Toronto has no interest in hosting the Olympics for now.

A debate over a potential bid for the 2024 Summer Olympics has been deferred indefinitely in a unanimous vote by the city’s economic development committee.

The 5-0 vote came hours after Mayor Rob Ford told reporters that the city is in no place to bid on an Olympic event.

According to a report prepared for the city by financial consultant firm Ernst and Young, bidding for the games would have cost up to $60 million and hosting the games would have carried a price tag between $3.3 billion and $6.9 billion.

“I don’t think it is a smart use of taxpayer money,” Ford said outside his office late Monday afternoon. “It should be shelved indefinitely right now.”

Toronto has made unsuccessful bids for the 1996 and 2008 Summer Olympics in the past and rather than taking a third kick at the can Ford said the city should focus on preparing to host the 2015 Pan American Games, which has been plagued by cost overruns and allegations of misspending.

If council had decided to further explore an Olympic bid, the next step would have been to direct staff to conduct a pre-application analysis of the pros and cons of hosting the games.

According to the report from Ernst and Young, that study alone would have cost about $1 million and would have to have been requested by January 2015 in order to allow time for reasoned debate ahead of a September IOC deadline for applications.

“There may come a time that we feel that it is important to showcase ourselves to the world through an Olympic bid, but I don’t think it is the time to do it,” Deputy Mayor Norm Kelly told reporters earlier Monday. “I think right now the important thing is to keep our eye on the pressing issues that face us as a city and that is gridlock, transit, infrastructure and coping with the consequences of the flood and the ice storm. That is what should occupy our time, our energy and our money.”
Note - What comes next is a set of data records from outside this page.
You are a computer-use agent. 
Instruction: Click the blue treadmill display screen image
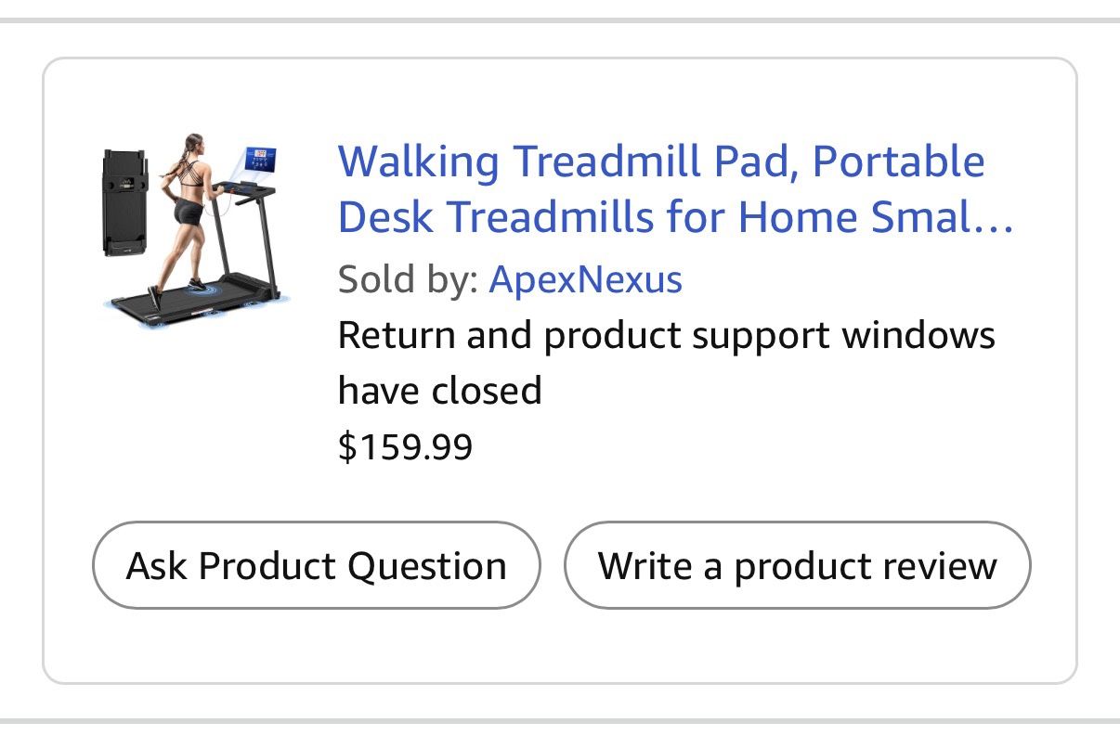point(260,165)
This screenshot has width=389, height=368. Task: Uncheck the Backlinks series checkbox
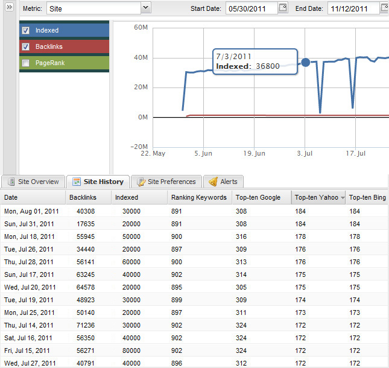point(25,46)
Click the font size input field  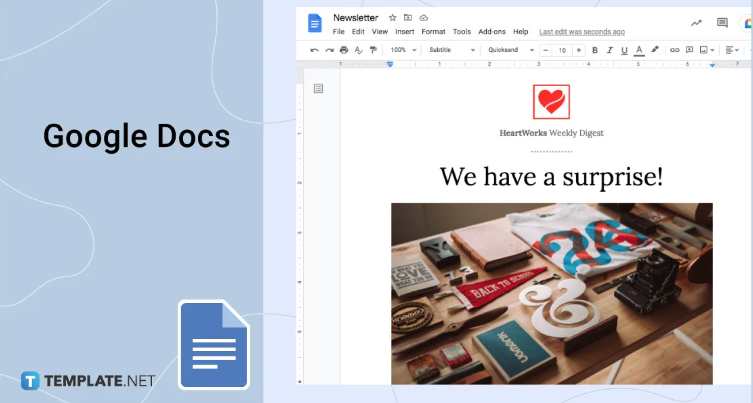[562, 50]
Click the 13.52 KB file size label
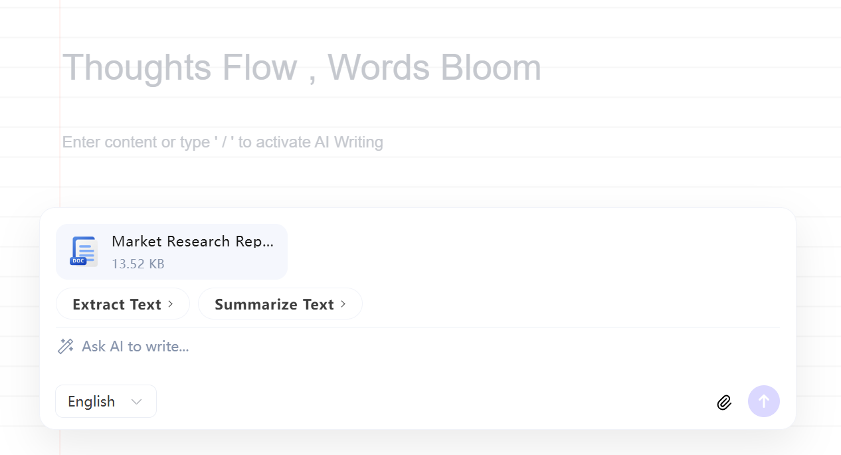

Kelly said he would be OK with an Olympic bid sometime in the future but he suggested that the 2028 games might be a more realistic target.

Ford, meanwhile, said it could be years before Toronto is in a position in which it is able to legitimately entertain the possibility of bidding on the games.

“Realistically I would say 15 years at least,” he told reporters at city hall.

Council will consider World Expo bid

While the economic development committee effectively ended any and all Olympic speculation on Monday, it did leave the door open to a potential bid on World Expo 2025, voting 3-2 in favour of sending the idea to council for further debate.

According to a separate report from Ernst and Young, the cost of bidding on World Expo 2025 would be in the range of $10 million to $15 million with the cost of hosting the event between $1 billion and $3 billion.